## ASSIGNMENT
Resume the passage about composting human and animal waste instead of flushing it into waterways, starting right after its last sentence.

In some senses, we can and do change how we talk about things. We are changing how we talk about race, or sex. We talk of a circular economy to acknowledge that end-of-use material needs to be repurposed as a resource for new products. We need to extend that to how we treat waterways. We know these are cyclical systems: evaporation from the seas creates rain that falls on mountains which then goes to feed our streams and rivers.
Composting instead of flushing?
Instead of creating black water, we need to recognise that we are land mammals, and we make soil with our waste. Sewage and slurry mix this and farm animal soil with water, but this is an unnecessary step. Our soil mixes best with other soil as compost. It can enter the cycle of earth, rather than of water which suffocates when too much soil is added.
Composting systems for solid human and animal matter are increasingly widely available, and require only some imaginative repurposing of current systems. Good composting systems disperse antibiotics and other chemicals into their less harmful constituent parts. The resultant compost can be spread on the land as a much more effective fertiliser than slurry, and with much less impact on water courses.

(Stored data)
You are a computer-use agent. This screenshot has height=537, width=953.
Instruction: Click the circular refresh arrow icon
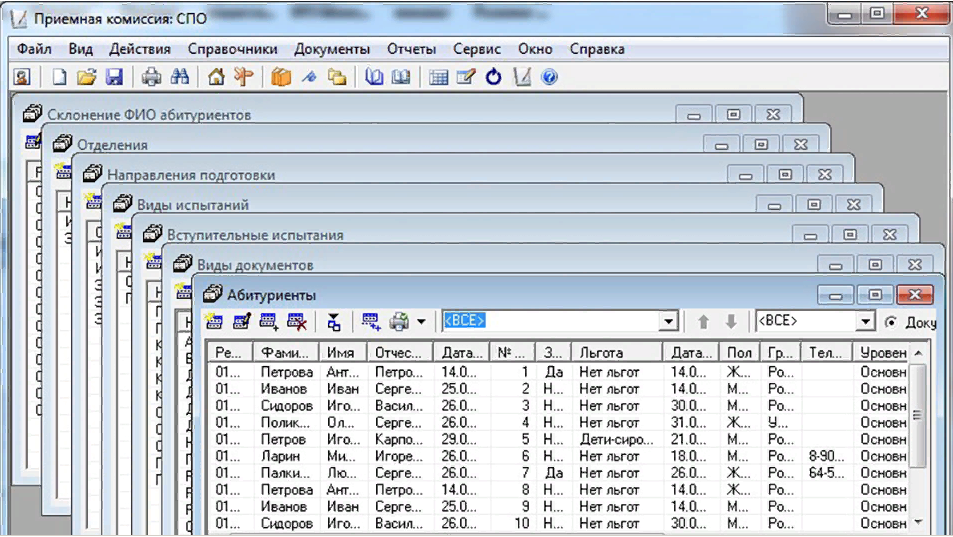pos(493,77)
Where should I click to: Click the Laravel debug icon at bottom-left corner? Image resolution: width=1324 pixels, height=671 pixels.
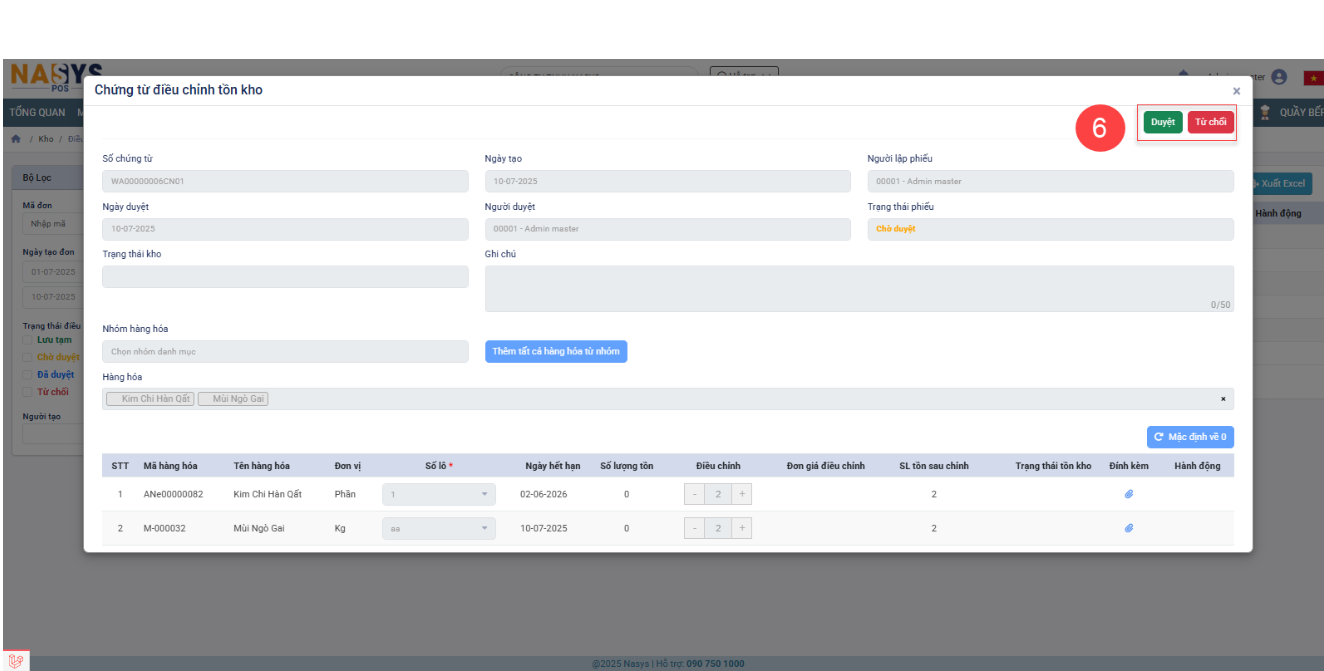[15, 660]
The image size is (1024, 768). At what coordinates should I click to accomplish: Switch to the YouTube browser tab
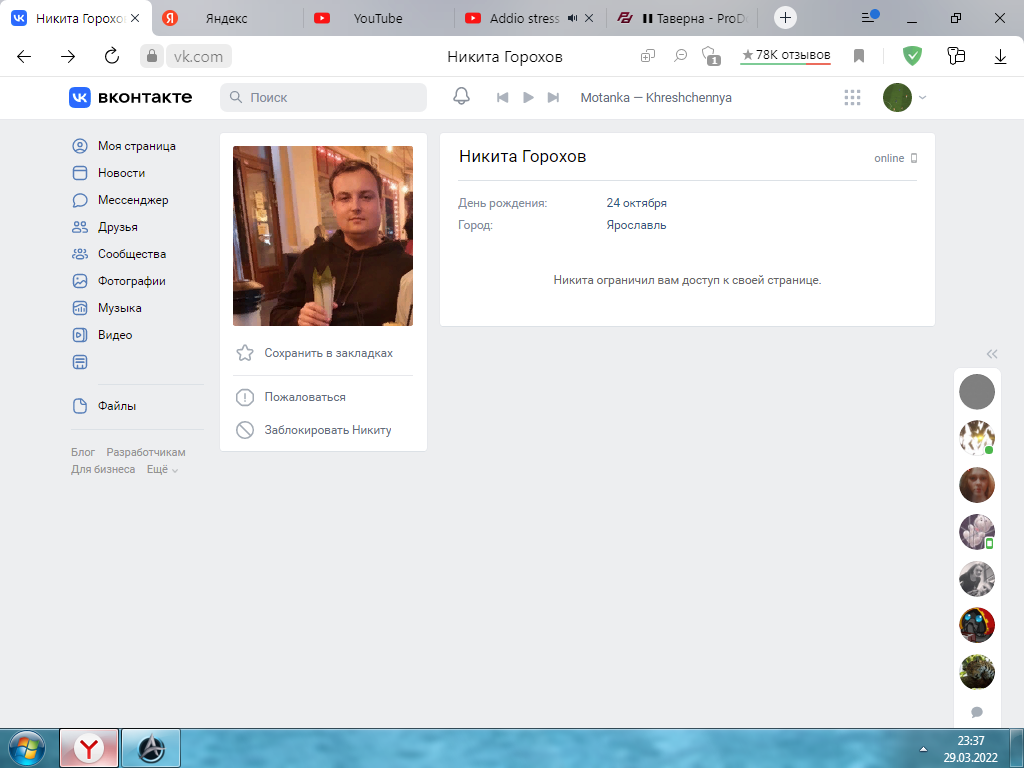(x=377, y=18)
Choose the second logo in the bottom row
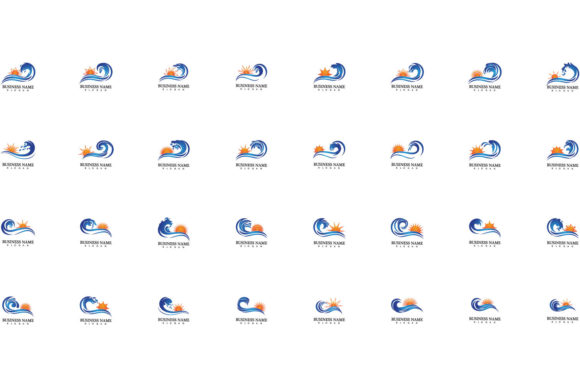The image size is (580, 387). [x=96, y=310]
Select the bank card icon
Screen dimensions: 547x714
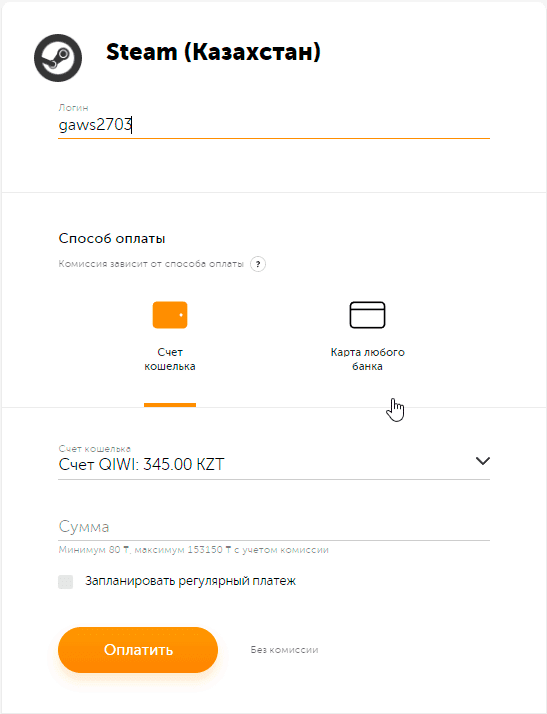click(x=367, y=315)

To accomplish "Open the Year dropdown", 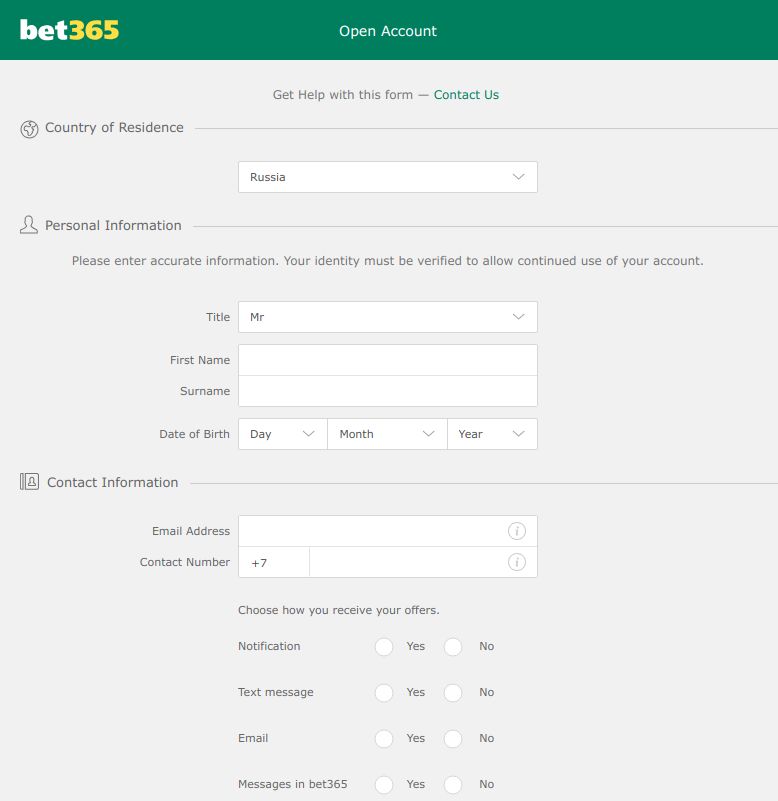I will click(x=492, y=434).
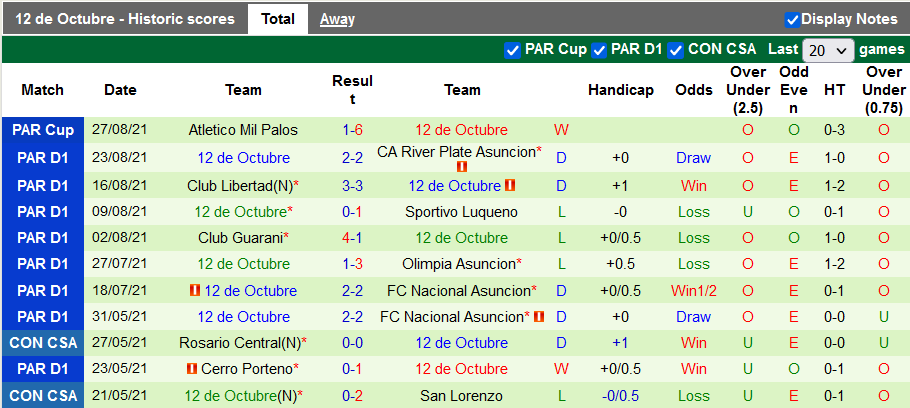
Task: Switch to the Total tab
Action: (x=277, y=19)
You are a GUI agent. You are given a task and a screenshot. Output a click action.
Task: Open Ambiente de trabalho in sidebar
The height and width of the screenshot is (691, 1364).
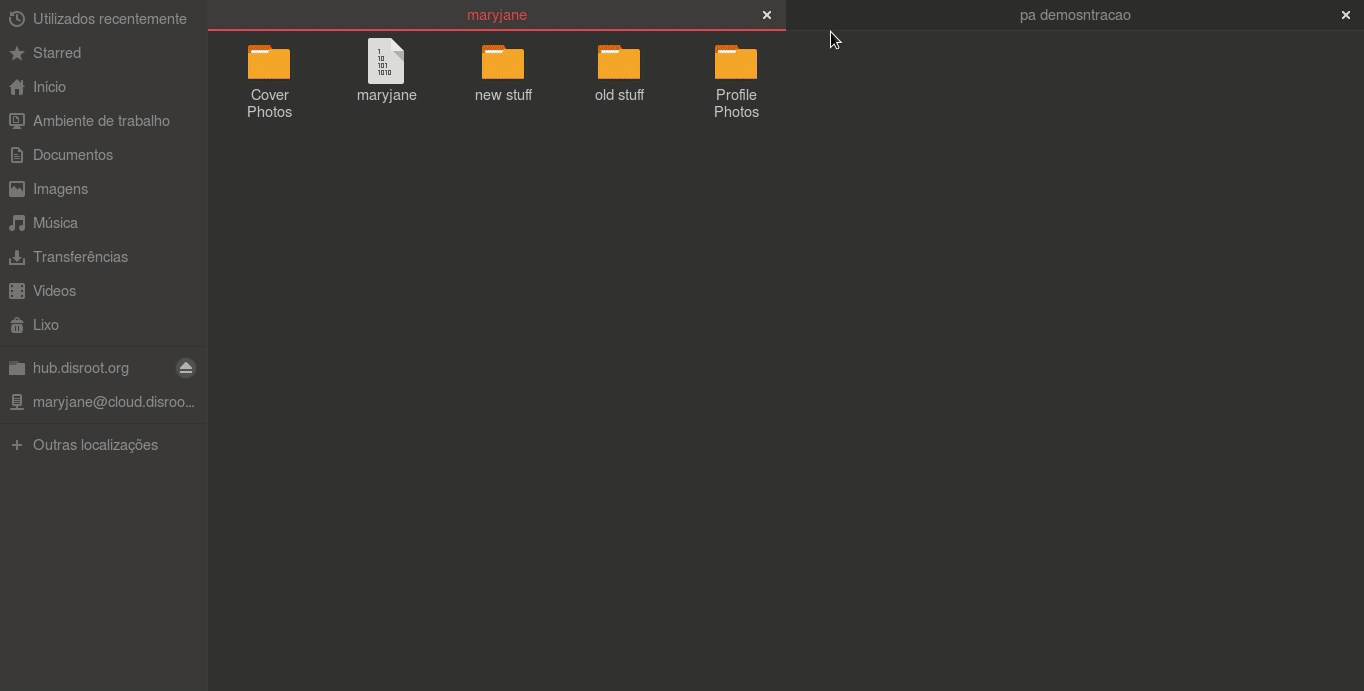tap(101, 121)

## RESPONSE BELOW
Composting instead of creating black water could be achievable by 2040, especially if intermediate designs are put into place now.
Reed and willow-based filtration systems are highly effective and would provide an ideal interim system for the Fermoy plant. These systems mimic nature, and by 2040, the field of research called biomimicry should have become the predominant approach to managing cyclical systems.
Biomimicry recognises that nature knows best. It’s a shift in focus from mechanical to whole systems thinking. It’s happening in all fields of research. We need to mimic river and earth systems in how they recycle matter.
The Blackwater by 2040: a river bursting with life
My vision for the Blackwater by 2040 is one of a healthy river with a thriving pearl mussel research school shining on the bank. The river's floodplains have been allowed to return to their original function: to provide a cushion against flood, and a reservoir in times of drought.
The marshland creates a natural filtration system and is bursting with life, photographers and scientists, schoolchildren, the elderly, hassled journalists and jaundiced teens all spending much needed solace among the reeds and buntings.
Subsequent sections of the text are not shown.